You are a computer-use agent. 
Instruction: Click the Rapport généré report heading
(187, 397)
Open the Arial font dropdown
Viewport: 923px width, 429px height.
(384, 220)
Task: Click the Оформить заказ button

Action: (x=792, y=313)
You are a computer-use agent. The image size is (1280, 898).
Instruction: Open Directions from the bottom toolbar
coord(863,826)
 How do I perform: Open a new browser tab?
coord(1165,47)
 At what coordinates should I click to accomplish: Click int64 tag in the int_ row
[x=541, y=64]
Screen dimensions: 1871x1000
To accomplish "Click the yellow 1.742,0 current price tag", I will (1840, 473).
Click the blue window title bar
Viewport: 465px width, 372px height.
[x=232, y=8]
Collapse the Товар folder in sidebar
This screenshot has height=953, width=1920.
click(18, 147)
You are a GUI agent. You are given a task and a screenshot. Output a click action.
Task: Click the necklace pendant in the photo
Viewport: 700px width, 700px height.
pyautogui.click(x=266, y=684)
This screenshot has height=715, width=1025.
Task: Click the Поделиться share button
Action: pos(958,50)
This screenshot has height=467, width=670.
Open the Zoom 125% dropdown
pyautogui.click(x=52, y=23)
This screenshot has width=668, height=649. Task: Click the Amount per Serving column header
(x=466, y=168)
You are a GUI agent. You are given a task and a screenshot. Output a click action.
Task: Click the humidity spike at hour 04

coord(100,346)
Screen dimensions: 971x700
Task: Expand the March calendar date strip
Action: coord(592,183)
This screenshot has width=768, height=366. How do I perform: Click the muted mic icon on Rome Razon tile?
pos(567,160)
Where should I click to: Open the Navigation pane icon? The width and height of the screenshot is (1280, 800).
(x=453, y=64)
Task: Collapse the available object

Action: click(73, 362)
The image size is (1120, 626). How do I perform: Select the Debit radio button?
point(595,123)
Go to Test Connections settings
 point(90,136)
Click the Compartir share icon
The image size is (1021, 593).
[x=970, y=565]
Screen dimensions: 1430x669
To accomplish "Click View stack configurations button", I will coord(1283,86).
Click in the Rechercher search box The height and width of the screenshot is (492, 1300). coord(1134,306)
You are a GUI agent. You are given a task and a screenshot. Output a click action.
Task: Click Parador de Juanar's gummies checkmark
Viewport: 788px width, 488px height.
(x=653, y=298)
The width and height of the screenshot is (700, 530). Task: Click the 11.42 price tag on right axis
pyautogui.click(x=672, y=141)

▸ YOUR OBJECTIVE
From the material above, copy exactly the lines between the line holding "Viewport: 700px width, 700px height." and the line holding "Screen dimensions: 1430x669", inclusive, and only those.

▸ EXERCISE SOLUTION
Viewport: 700px width, 700px height.
pyautogui.click(x=266, y=684)
This screenshot has height=715, width=1025.
Task: Click the Поделиться share button
Action: pos(958,50)
This screenshot has height=467, width=670.
Open the Zoom 125% dropdown
pyautogui.click(x=52, y=23)
This screenshot has width=668, height=649. Task: Click the Amount per Serving column header
(x=466, y=168)
You are a GUI agent. You are given a task and a screenshot. Output a click action.
Task: Click the humidity spike at hour 04

coord(100,346)
Screen dimensions: 971x700
Task: Expand the March calendar date strip
Action: coord(592,183)
This screenshot has width=768, height=366. How do I perform: Click the muted mic icon on Rome Razon tile?
pos(567,160)
Where should I click to: Open the Navigation pane icon? The width and height of the screenshot is (1280, 800).
(x=453, y=64)
Task: Collapse the available object

Action: click(73, 362)
The image size is (1120, 626). How do I perform: Select the Debit radio button?
point(595,123)
Go to Test Connections settings
 point(90,136)
Click the Compartir share icon
The image size is (1021, 593).
[x=970, y=565]
Screen dimensions: 1430x669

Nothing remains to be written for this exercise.